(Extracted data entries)
- Opening Delimiter -

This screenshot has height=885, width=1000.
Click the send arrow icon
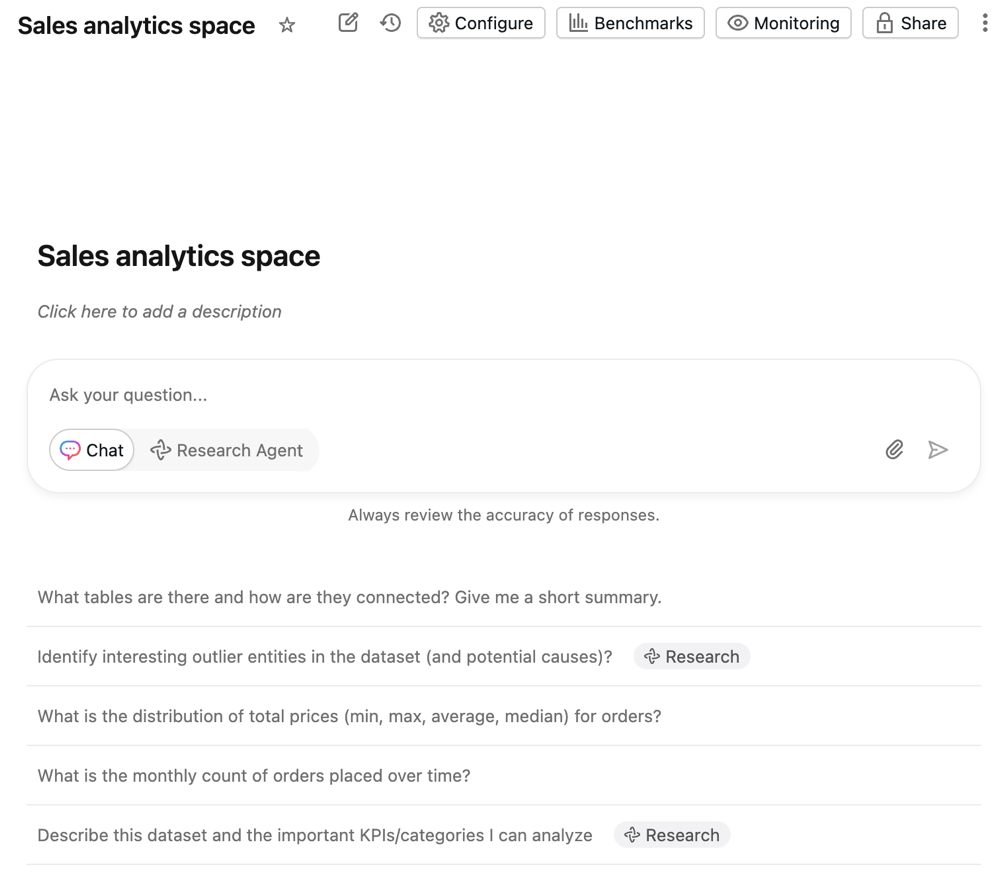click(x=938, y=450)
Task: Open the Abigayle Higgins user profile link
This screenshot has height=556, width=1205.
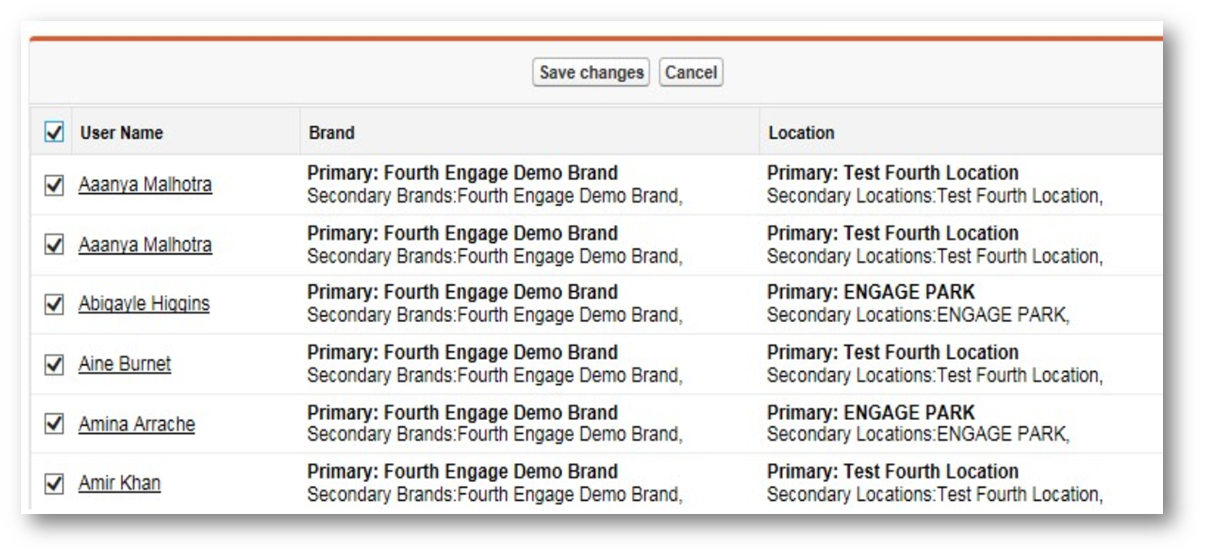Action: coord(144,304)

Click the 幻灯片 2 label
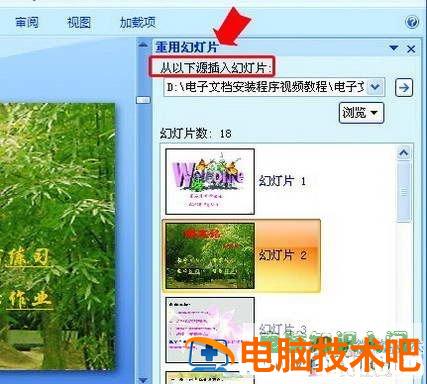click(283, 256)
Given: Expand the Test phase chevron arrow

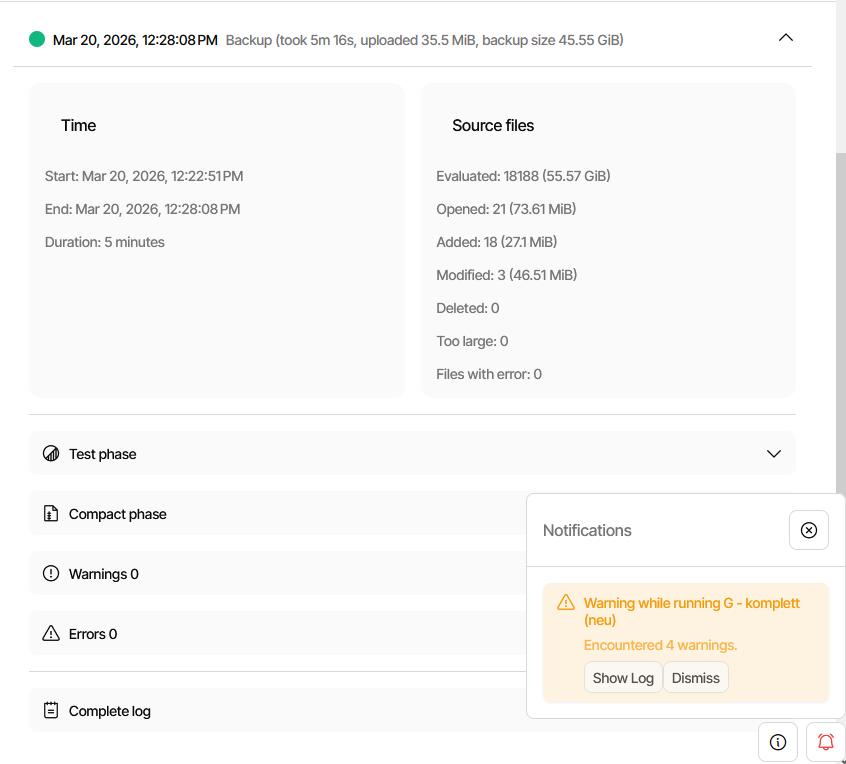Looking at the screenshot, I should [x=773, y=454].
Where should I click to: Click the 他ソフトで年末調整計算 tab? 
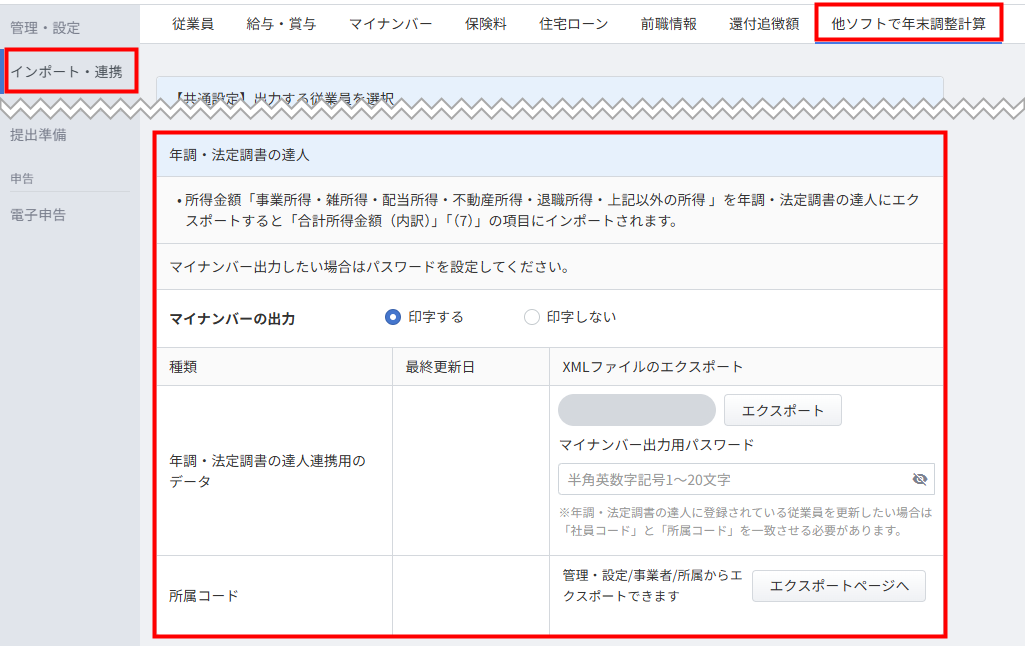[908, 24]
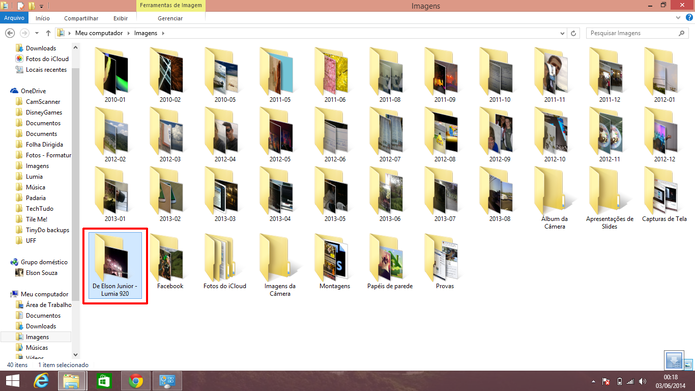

- Closing Delimiter -

■ **PROMPT**: Each record has to be set down verbatim, and the pictures must not appear in the copy.

■ **OUTPUT OF THE EXERCISE**:
This screenshot has height=885, width=1000.
Click the send arrow icon
click(x=938, y=450)
Task: Open the Abigayle Higgins user profile link
This screenshot has height=556, width=1205.
Action: coord(144,304)

Click the 幻灯片 2 label
click(283, 256)
Given: Expand the Test phase chevron arrow

Looking at the screenshot, I should [x=773, y=454].
Where should I click to: Click the 他ソフトで年末調整計算 tab? 
[908, 24]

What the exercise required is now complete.